El coronel Volkov estudiaba con detenimiento un mapa de la región de Itanich en el que diferentes chinchetas marcaban emplazamientos muy concretos.

—No hay duda —advirtió con su voz profunda al capitán Arshavin—. Esa criatura no solo ha estado excepcionalmente activa durante los últimos días, sino que ha llegado bastante más lejos de lo que nunca habíamos detectado —señaló con un dedo—. Anoche estuvo rondando casi a la entrada de Vasilivka. Inadmisible.

—Su capacidad de desaparecer en el bosque es asombrosa —tuvo que reconocer el otro oficial—. Es como si se volatilizara.

—Conoce cada árbol, cada matorral, cada relieve del terreno. Y ha aprendido a resistir en medio de una naturaleza hostil. Como un animal.

—Pero no es un animal, mi coronel.

Volkov chasqueó la lengua.

—Si lo fuera, ya lo habríamos capturado. Todavía piensa, capitán.

—Sí, señor.

—Nuestro objetivo ha exhibido a lo largo de estos años una sorprendente capacidad estratégica. Subestimarle ha sido el mayor error. Y varios soldados han pagado con sus vidas nuestra soberbia.

El capitán resopló.

—Pero ¿cómo puede sobrevivir allí?

—Él no es como los demás —sentenció Volkov—. Por eso lo necesitamos.

—¿Vivo?

—Esas fueron las primeras instrucciones. Pero el objetivo ha pasado a convertirse en un riesgo excesivo. El general Petrov quiere eliminarlo. Punto.

—De acuerdo, mi coronel.

Volkov se sentó en el sillón de su despacho.

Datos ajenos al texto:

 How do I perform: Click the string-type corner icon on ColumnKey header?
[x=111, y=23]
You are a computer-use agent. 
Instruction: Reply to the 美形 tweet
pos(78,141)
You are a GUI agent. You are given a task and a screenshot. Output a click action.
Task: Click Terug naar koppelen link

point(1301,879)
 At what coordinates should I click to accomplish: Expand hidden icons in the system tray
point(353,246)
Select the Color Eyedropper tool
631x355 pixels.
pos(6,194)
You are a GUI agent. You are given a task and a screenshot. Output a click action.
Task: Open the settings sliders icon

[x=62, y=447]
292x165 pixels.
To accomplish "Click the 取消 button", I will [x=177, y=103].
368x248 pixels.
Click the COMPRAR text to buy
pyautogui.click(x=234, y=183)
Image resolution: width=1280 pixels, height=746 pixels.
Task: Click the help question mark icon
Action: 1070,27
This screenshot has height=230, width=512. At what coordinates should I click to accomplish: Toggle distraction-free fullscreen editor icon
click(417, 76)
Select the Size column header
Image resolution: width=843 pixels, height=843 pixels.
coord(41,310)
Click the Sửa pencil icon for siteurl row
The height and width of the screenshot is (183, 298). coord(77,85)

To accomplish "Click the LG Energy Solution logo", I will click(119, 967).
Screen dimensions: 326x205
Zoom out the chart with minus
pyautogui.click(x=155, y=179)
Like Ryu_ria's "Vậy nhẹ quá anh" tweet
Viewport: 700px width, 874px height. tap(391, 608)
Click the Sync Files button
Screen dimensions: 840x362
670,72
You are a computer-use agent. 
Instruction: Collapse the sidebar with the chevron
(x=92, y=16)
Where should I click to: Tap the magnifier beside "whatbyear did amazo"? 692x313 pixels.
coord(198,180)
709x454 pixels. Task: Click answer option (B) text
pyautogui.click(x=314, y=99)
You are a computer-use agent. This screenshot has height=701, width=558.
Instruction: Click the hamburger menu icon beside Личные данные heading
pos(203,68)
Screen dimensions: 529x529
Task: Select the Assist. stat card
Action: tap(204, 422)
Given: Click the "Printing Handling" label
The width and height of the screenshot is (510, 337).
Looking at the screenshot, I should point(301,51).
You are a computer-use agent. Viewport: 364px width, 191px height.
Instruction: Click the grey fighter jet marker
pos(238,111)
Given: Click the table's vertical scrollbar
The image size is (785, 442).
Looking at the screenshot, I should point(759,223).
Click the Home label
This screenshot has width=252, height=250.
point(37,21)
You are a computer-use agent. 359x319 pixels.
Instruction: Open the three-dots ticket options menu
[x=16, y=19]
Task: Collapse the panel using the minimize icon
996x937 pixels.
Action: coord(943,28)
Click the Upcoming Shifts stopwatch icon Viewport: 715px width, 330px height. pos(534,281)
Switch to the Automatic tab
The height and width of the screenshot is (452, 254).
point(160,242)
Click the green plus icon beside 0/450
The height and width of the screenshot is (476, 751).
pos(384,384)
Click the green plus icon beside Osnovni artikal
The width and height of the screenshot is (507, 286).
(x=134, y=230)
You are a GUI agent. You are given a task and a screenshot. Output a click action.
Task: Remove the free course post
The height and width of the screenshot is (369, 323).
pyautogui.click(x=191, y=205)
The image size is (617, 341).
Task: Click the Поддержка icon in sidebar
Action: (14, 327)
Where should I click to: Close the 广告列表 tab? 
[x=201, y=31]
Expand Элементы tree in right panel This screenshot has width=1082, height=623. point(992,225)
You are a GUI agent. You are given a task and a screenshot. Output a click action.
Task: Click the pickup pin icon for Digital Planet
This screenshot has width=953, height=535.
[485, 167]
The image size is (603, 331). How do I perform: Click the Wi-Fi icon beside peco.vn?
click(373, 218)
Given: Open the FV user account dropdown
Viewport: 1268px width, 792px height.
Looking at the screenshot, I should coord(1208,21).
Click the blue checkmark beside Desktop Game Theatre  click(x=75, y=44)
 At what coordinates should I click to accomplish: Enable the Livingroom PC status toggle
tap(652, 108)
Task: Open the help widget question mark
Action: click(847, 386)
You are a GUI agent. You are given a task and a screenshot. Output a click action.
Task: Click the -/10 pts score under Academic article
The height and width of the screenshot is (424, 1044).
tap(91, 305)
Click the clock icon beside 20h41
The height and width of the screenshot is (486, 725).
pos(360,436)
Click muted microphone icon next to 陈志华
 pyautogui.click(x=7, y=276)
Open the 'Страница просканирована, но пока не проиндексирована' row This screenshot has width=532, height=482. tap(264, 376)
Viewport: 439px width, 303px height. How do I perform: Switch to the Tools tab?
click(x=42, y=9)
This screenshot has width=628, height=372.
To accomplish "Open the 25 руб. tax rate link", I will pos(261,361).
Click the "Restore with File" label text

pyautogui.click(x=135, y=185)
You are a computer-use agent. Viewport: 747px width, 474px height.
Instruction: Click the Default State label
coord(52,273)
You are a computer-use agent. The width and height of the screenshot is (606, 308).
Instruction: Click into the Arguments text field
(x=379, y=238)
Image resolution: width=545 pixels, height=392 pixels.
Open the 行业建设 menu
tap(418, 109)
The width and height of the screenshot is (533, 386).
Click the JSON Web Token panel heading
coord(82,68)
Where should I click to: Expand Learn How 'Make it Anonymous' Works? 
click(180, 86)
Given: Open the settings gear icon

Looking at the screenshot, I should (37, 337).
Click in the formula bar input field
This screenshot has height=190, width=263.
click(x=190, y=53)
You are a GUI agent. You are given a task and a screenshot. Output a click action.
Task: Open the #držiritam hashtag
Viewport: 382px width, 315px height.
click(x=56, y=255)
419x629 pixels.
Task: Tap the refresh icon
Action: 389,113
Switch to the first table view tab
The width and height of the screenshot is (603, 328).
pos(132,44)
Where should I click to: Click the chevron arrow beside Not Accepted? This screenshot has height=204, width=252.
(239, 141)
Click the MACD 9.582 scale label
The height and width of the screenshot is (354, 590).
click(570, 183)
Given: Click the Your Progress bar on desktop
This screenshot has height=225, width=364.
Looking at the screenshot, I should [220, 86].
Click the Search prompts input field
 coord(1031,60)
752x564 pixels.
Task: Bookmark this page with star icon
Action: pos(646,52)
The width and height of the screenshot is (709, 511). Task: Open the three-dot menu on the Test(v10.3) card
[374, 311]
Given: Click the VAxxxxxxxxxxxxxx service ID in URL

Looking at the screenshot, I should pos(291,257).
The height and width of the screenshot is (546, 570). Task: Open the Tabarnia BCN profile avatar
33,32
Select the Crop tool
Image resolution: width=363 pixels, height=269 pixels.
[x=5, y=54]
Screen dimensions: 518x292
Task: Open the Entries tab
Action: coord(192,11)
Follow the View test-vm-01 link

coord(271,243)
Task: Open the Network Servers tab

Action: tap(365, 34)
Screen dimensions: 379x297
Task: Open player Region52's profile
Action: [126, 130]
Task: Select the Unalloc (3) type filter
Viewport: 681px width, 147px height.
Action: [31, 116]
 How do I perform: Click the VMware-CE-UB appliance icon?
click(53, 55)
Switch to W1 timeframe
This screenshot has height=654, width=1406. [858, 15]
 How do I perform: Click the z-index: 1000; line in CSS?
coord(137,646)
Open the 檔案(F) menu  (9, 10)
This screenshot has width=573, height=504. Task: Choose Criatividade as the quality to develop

—Lo que necesitamos es averiguar qué estimula a esa criatura —observó—. Qué le está impulsando a desplazarse tan lejos del sector donde se siente protegido. Si damos con su motivación, estaremos en condiciones de predecir sus movimientos. Y entonces será nuestro.

—Pero, mi coronel, es imposible meterse en la cabeza del objetivo…

—No lo creo —insistió Volkov.

—¿Qué sugiere entonces, mi coronel?

Volkov orientó su mirada hacia la ventana que iluminaba aquella estancia.

—Ayer por la noche, nuestro objetivo se aproximó al hotel Sebastopol, recuérdelo. Incluso se quedó un tiempo allí.

El capitán enarcó las cejas.

—¿Insinúa que puede tener interés en ese edificio?

El coronel afiló una mueca tenebrosa.

—Consígame la lista de todos los clientes que estuvieron alojados en ese establecimiento ayer por la noche.

—Sí, mi coronel.

—¿Tienen ya los informes sobre esos jóvenes con los que se relaciona Motulyak Ravek?

—Estamos en ello, mi coronel.

—¡Los quiero hoy! Se agota el tiempo, capitán.